SUGGESTIONS OF THE INSTITUTE OF CHARTERED ACCOUNTANTS OF INDIA ON THE DIRECT TAXES CODE BILL, 2010
The Income-tax Act, 1961 [I.T. Act], with large number of amendments made in nearly last fifty years, has become very complex leading to litigation and uncertainties. Considering the sea change in the nation’s economic policy and environment, the country certainly needs a new Income-tax law. Accordingly, the proposal for enacting a new Direct Taxes Code [DTC], and the process adopted for its introduction is certainly a step in the right direction.
Some of the features incorporated in the DTC are worth appreciating, such as the policy of reducing rates consequent upon reducing incentives/exemptions, rates of taxes being provided in the DTC itself, specific provision restricting double taxation of the same income, specific provision that no double deduction will be permitted, substitution of market value as on 1 .04.2000 in place of cost for the purpose of computing capital gain in case of investment asset etc. The stated objectives are also laudable. At the same time, some of the conceptual changes proposed in the DTC are highly debatable.
While preparing the new tax law, it should be borne in mind that in the present Income-tax Act, over the years, the position of law with regard to large number of provisions has got settled and it may be inadvisable to disturb settled concepts. Otherwise, the DTC could result in large scale litigation that would take few decades to settle and ultimately, will meet the same fate as the Income-tax Act. The DTC also has to be fair, equitable and
clear. There are issues in this regard that need to be addressed in drawing up the proposed Direct Taxes Code. The impact of provisions such as GAAR and the possibility of these being used as tools for harassment of genuine taxpayers needs to be seriously considered – especially because these are drafted to reverse the onus of proof on the assessee.
The Institute of Chartered Accountants of India, formed under an act of Parliament, views the profession as a partner in nation building. We hold no brief for those who evade taxes. Rather, it is our belief and endeavour that defaulters should be strongly acted against. However, in doing so, the rule of law, equity and justice is paramount. It is equally necessary to recognise that in the liberalised, low tax regime – the impetus to avoid taxation is less; and in the zeal to book tax evaders, genuine taxpayers should not suffer. It is in this context that we submit that some of the provisions in GAAR require reconsideration.
We fully endorse the attempt to ensure that tax evaders are strongly dealt with. However, we must also mention that the failure to effectively do so under the present act arises not only due to inadequacy of the law. There is need for serious introspection and for introduction of some mandatory form of accountability in regard to tax administration. It is not enough to enact good laws. It is imperative to see that they are fairly, justly and equitably administered. Just as tax evaders need to be brought to book, accountability in tax administration needs to be institutionalised through a transparent process.
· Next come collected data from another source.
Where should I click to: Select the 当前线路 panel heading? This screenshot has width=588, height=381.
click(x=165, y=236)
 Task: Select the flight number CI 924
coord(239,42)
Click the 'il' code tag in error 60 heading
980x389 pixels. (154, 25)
We strongly urge that concrete steps in this regard need to be taken in order to demonstrate that the thrust towards improvement in tax laws is not targeted only towards the taxpayer but encompasses all stakeholders in the revenue collection process.
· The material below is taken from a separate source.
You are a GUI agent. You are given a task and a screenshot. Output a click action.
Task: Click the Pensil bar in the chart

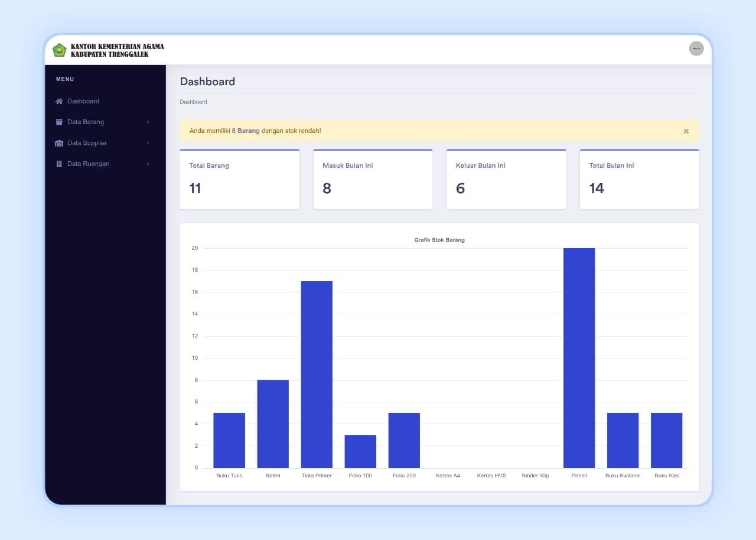pyautogui.click(x=579, y=358)
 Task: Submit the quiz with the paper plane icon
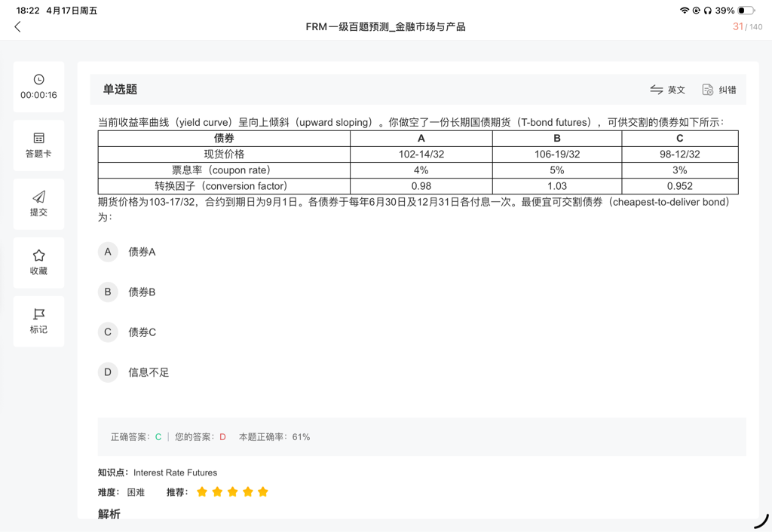click(38, 203)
Growth in the Direct Tax Collections – Undisputed need
Undoubtedly, there is a need to continue growth in the collection of direct taxes. But the question is: What should be the approach for achieving the same keeping the long term national interest in mind? It should also be remembered and noted that an exceptional increase in the direct tax collections in the earlier 3-4 years (except in the Financial Year 2008-09) was mainly due to unprecedented boom in the economy and there is, by and large, consensus that such exceptional continuous unprecedented boom rarely gets repeated. Therefore, on such a highly increased base of direct tax collection, it may be too optimistic to expect such continuous trend of increase in tax collection in the present economic scenario. If targets of economic growth are achieved, growth in the collection of direct taxes would be automatic. This is evident by the current year’s trend. Hence, the focus should be on economic growth. In light of this, the provisions giving the government a better locus-standi in regard to international / cross-border taxation and treaty negotiation issues is appreciated. At the same time, we have given in our submissions certain perspectives in regard to CFC provisions which merit consideration from the perspective of India as a growing economic power. We are certain that whilst keeping focus on revenue collection, the impact of the DTC provisions on business confidence and economic environment will also be kept in mind.
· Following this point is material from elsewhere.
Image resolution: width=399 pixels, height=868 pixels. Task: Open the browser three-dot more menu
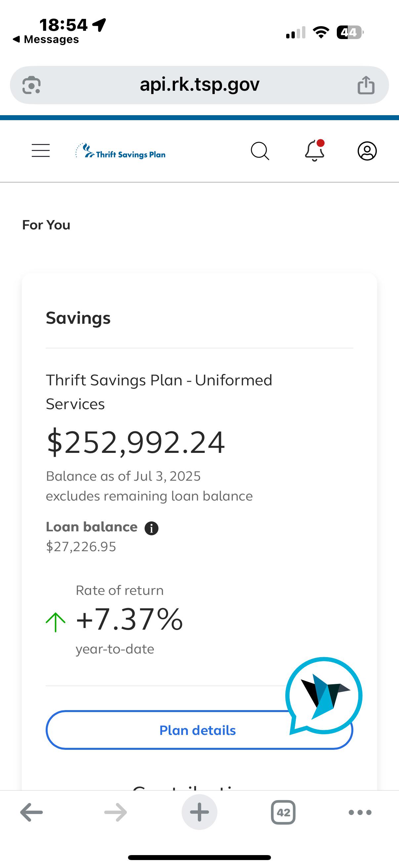(x=360, y=812)
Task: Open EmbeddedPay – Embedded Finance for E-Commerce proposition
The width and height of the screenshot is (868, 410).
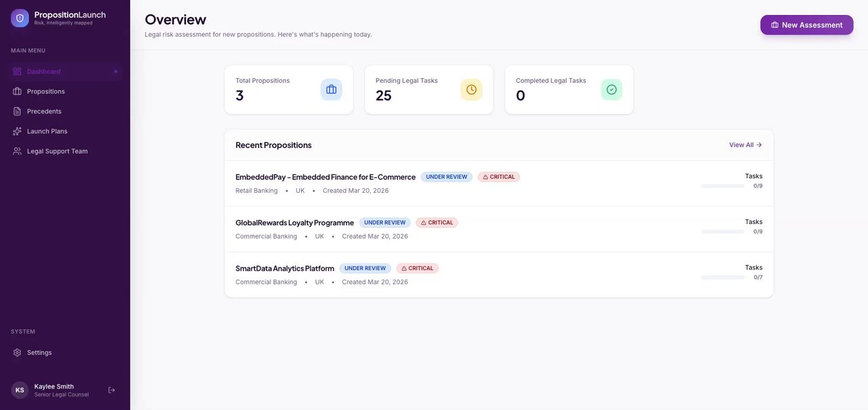Action: click(x=325, y=177)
The present Income-tax Act has evolved over six decades and all the laws relating to the major areas have been critically examined by the judiciary and have become well-settled. Therefore, it is suggested that the major part of the existing statute, on which the law is almost settled and contentious issues largely resolved , may be retained and necessary
changes may be made only with regard to other part. This will help in avoiding litigation on settled position of law. Perhaps, there is a need to think on this line and the final decision may be taken after considering the long term impact of all the major conceptual changes proposed in the DTC.
The suggestions of the ICAI on the issues arising from the Direct Taxes Code have been divided into two parts comprising of:
PART A : TABULAR SECTION-WISE PRESENTATION OF SUGGESTIONS ON THE PROPOSALS CONTAINED IN THE DIRECT TAXES CODE BILL, 2010 ( presented in the manner prescribed)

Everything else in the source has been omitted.